UFRJ/HUCFF - Hospital Universitário Clementino Fraga Filho (RJ) — Prova 2024

Enunciado

Os endoleaks (vazamentos) pós tratamento endovascular dos aneurismas de aorta são classificados de 1 a 5. Pode-se afirmar que o reparo é sempre indicado nos classificados como:

Alternativas

  1. A) 2 e 5
  2. B) 2 e 4
  3. C) 1 e 3
  4. D) 4 e 5

Pérola Clínica

Endoleaks tipos I e III = falha da endoprótese, exigem reparo imediato devido ao risco de ruptura.

Resumo-Chave

Endoleaks tipo I (vazamento nas zonas de ancoragem) e tipo III (defeito na endoprótese) indicam falha estrutural da endoprótese, permitindo a pressurização do saco aneurismático e alto risco de ruptura, necessitando de reparo.

Contexto Educacional

O tratamento endovascular de aneurismas de aorta (EVAR) revolucionou a abordagem das doenças aórticas, mas não é isento de complicações. Uma das mais importantes é o endoleak, que se refere à persistência de fluxo sanguíneo no saco aneurismático após a exclusão do aneurisma pela endoprótese. A identificação e classificação corretas dos endoleaks são cruciais para determinar a conduta terapêutica, pois a pressurização do saco aneurismático mantém o risco de ruptura. Os endoleaks são classificados em cinco tipos principais. Os tipos I e III são considerados os mais graves e sempre indicam a necessidade de reparo. O endoleak tipo I ocorre quando há vazamento nas zonas de ancoragem da endoprótese (proximal ou distal), permitindo que o sangue flua diretamente para o saco aneurismático. O endoleak tipo III ocorre devido a um defeito na própria endoprótese, seja por desconexão de componentes ou por uma ruptura na malha do enxerto. Ambos os tipos resultam em pressurização direta do aneurisma, com alto risco de expansão e ruptura. Em contraste, o endoleak tipo II, o mais comum, envolve o fluxo retrógrado de ramos colaterais (como as artérias lombares ou mesentérica inferior) para o saco aneurismático. Embora possa causar expansão do aneurisma, muitos endoleaks tipo II são pequenos e podem ser apenas observados, com resolução espontânea ou tratamento se houver crescimento do aneurisma. O tipo IV é devido à porosidade do enxerto (menos comum com próteses modernas) e o tipo V (endotensão) é a expansão do saco aneurismático sem vazamento aparente, sendo um diagnóstico de exclusão. A vigilância pós-EVAR com exames de imagem é fundamental para detectar e manejar essas complicações.

Perguntas Frequentes

O que é um endoleak e por que ele ocorre após EVAR?

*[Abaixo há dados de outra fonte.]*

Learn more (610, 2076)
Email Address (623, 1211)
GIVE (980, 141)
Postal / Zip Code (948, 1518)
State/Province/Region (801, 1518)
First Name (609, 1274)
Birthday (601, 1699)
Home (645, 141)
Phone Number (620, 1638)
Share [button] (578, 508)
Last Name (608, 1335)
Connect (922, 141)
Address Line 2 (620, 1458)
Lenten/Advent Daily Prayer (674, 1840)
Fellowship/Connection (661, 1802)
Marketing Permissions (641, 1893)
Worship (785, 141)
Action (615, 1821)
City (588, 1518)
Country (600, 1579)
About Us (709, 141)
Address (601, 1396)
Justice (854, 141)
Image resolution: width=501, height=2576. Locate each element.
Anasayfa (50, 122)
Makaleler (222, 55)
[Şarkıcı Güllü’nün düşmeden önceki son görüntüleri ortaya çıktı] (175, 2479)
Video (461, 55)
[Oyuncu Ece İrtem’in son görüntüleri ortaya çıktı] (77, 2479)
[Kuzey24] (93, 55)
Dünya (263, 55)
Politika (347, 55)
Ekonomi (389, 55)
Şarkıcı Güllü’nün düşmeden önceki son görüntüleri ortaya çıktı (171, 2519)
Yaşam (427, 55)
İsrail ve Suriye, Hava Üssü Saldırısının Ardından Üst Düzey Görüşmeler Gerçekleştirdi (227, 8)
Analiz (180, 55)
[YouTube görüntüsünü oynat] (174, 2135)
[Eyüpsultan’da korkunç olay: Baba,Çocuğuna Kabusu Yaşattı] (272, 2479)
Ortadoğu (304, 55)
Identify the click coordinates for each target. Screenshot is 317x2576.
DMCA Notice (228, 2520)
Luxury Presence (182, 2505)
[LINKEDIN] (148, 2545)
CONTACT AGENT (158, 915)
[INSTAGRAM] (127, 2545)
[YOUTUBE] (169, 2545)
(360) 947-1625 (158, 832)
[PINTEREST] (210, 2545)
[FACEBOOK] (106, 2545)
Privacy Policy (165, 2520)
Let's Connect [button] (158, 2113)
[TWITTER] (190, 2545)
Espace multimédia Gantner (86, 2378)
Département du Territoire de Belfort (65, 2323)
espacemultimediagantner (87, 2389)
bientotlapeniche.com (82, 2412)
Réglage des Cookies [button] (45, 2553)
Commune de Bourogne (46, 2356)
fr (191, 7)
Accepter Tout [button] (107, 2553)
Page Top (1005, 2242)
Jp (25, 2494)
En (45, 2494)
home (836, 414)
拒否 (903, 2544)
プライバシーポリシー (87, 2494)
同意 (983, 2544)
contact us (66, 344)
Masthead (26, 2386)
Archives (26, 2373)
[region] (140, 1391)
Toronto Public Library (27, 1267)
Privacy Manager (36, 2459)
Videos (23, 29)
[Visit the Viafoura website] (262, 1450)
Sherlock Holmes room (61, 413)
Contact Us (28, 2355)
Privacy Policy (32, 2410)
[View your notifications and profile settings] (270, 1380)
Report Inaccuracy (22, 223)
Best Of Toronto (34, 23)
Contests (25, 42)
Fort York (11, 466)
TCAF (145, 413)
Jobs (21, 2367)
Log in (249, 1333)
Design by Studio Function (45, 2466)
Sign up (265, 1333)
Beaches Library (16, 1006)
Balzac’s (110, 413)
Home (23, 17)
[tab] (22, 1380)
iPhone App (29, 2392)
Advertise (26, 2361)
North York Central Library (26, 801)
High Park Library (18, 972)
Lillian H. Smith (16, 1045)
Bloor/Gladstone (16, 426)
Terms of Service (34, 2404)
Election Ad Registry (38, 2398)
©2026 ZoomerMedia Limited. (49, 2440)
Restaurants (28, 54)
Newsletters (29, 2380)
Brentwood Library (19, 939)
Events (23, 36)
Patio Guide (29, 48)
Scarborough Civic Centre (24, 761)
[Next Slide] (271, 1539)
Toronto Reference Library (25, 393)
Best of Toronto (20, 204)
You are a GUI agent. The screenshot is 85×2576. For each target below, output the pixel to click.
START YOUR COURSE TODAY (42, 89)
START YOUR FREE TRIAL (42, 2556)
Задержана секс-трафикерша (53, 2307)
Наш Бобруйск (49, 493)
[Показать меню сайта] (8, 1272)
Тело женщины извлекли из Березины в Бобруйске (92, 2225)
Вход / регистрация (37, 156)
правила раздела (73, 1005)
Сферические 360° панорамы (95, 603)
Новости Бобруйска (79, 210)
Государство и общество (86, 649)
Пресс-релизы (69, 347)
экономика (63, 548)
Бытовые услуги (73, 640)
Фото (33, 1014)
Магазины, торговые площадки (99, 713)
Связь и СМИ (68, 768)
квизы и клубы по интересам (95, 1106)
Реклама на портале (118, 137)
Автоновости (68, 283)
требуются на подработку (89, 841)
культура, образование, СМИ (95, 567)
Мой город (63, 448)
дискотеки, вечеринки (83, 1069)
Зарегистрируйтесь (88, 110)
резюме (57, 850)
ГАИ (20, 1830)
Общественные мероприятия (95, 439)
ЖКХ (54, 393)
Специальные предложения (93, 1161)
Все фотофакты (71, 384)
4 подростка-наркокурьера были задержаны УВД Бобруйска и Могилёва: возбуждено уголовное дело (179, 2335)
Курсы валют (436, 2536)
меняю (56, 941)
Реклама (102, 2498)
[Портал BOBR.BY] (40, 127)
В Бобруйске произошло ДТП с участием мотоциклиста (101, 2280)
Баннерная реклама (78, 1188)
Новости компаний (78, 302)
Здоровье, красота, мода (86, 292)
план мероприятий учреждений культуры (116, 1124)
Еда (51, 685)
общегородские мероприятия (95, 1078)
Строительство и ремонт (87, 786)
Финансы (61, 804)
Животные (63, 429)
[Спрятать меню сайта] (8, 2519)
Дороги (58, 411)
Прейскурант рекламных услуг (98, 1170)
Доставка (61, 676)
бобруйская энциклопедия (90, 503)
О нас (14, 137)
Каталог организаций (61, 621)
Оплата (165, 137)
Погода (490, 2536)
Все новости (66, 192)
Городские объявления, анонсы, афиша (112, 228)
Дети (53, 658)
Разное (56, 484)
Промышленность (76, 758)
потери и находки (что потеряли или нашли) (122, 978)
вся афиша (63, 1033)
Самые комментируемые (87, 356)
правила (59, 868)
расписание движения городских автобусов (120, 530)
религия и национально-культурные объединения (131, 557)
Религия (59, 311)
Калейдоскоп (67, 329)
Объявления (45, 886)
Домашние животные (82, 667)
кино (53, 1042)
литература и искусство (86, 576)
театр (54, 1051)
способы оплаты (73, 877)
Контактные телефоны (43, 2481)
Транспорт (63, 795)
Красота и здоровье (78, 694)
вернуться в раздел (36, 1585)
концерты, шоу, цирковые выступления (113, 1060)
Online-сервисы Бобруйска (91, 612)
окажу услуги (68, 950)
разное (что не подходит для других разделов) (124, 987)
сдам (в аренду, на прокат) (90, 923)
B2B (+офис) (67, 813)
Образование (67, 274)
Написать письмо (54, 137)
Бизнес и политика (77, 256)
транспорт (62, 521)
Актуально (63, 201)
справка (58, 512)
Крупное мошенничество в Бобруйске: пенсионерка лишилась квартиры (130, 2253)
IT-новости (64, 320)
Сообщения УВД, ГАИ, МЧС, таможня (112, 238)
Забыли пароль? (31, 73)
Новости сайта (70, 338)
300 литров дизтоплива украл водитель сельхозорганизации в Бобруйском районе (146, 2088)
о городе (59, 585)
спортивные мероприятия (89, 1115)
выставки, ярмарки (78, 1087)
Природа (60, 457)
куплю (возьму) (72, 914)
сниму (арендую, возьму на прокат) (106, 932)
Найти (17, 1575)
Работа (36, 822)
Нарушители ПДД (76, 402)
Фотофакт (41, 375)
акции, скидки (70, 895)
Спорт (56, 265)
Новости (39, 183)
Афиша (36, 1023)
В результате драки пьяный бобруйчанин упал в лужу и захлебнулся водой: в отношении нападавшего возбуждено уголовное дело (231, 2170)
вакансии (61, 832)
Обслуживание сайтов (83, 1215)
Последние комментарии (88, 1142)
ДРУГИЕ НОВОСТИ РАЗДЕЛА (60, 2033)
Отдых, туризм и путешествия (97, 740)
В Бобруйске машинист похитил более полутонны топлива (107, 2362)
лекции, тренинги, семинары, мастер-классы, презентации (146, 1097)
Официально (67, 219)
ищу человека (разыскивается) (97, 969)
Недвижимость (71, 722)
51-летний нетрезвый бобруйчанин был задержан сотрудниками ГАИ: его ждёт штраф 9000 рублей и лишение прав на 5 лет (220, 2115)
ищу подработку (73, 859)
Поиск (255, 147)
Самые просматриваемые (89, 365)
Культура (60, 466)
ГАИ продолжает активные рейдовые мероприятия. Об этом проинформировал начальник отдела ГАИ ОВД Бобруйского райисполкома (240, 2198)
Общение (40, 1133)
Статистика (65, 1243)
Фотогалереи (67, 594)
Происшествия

Endoleak é a persistência de fluxo sanguíneo no saco aneurismático após o implante de uma endoprótese, geralmente devido a falhas na vedação ou integridade da prótese, mantendo o risco de ruptura.

Quais são os tipos de endoleak e suas características?

Existem 5 tipos: Tipo I (vazamento nas zonas de ancoragem), Tipo II (vazamento de ramos colaterais), Tipo III (defeito na endoprótese), Tipo IV (porosidade da prótese) e Tipo V (endotensão, sem vazamento aparente).

Por que os endoleaks tipo I e III requerem reparo imediato?

Ambos os tipos I e III representam falhas diretas na vedação ou integridade da endoprótese, permitindo a pressurização do saco aneurismático e, consequentemente, um alto risco de ruptura, exigindo intervenção urgente.